- _Exercise description_: Each record should be written out exactly as given.

------ Task data ------

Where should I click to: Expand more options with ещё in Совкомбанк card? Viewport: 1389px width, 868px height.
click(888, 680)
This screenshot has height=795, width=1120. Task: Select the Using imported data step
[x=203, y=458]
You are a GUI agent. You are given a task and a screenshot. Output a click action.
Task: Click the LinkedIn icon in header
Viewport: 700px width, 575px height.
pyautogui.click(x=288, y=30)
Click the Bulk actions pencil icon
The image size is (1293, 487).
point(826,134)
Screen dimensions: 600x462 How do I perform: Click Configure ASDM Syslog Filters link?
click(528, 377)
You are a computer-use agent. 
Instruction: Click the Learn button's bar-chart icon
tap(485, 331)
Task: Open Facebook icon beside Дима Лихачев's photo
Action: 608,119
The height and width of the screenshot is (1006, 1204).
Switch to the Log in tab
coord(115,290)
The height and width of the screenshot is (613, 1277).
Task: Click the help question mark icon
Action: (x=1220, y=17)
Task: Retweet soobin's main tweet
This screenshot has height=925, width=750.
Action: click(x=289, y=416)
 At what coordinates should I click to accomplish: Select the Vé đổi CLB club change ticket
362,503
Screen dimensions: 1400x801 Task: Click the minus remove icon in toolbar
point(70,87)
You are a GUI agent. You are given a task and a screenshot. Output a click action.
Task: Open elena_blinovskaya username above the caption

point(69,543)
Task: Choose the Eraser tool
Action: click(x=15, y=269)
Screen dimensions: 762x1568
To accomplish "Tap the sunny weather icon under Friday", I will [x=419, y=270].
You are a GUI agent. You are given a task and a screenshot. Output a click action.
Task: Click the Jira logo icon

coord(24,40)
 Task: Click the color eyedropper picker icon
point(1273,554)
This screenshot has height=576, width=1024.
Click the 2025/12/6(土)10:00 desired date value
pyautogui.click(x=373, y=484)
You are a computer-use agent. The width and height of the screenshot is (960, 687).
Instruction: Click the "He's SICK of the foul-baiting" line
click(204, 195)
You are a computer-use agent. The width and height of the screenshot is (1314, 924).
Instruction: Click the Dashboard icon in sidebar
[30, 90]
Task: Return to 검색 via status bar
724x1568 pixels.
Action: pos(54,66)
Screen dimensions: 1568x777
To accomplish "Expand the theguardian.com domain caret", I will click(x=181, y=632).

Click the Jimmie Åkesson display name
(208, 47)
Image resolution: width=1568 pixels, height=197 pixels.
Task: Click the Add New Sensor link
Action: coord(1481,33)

------

- _Completed exercise_:
Where should I click to: Expand more options with ещё in Совкомбанк card? Viewport: 1389px width, 868px height.
click(888, 680)
This screenshot has height=795, width=1120. Task: Select the Using imported data step
[x=203, y=458]
You are a GUI agent. You are given a task and a screenshot. Output a click action.
Task: Click the LinkedIn icon in header
Viewport: 700px width, 575px height.
pyautogui.click(x=288, y=30)
Click the Bulk actions pencil icon
The image size is (1293, 487).
point(826,134)
Screen dimensions: 600x462 How do I perform: Click Configure ASDM Syslog Filters link?
click(528, 377)
You are a computer-use agent. 
Instruction: Click the Learn button's bar-chart icon
tap(485, 331)
Task: Open Facebook icon beside Дима Лихачев's photo
Action: 608,119
The height and width of the screenshot is (1006, 1204).
Switch to the Log in tab
coord(115,290)
The height and width of the screenshot is (613, 1277).
Task: Click the help question mark icon
Action: (x=1220, y=17)
Task: Retweet soobin's main tweet
This screenshot has height=925, width=750.
Action: click(x=289, y=416)
 At what coordinates should I click to accomplish: Select the Vé đổi CLB club change ticket
362,503
Screen dimensions: 1400x801 Task: Click the minus remove icon in toolbar
point(70,87)
You are a GUI agent. You are given a task and a screenshot. Output a click action.
Task: Open elena_blinovskaya username above the caption

point(69,543)
Task: Choose the Eraser tool
Action: click(x=15, y=269)
Screen dimensions: 762x1568
To accomplish "Tap the sunny weather icon under Friday", I will [x=419, y=270].
You are a GUI agent. You are given a task and a screenshot. Output a click action.
Task: Click the Jira logo icon

coord(24,40)
 Task: Click the color eyedropper picker icon
point(1273,554)
This screenshot has height=576, width=1024.
Click the 2025/12/6(土)10:00 desired date value
pyautogui.click(x=373, y=484)
You are a computer-use agent. The width and height of the screenshot is (960, 687).
Instruction: Click the "He's SICK of the foul-baiting" line
click(204, 195)
You are a computer-use agent. The width and height of the screenshot is (1314, 924).
Instruction: Click the Dashboard icon in sidebar
[30, 90]
Task: Return to 검색 via status bar
724x1568 pixels.
Action: pos(54,66)
Screen dimensions: 1568x777
To accomplish "Expand the theguardian.com domain caret", I will click(x=181, y=632).

Click the Jimmie Åkesson display name
(208, 47)
Image resolution: width=1568 pixels, height=197 pixels.
Task: Click the Add New Sensor link
Action: coord(1481,33)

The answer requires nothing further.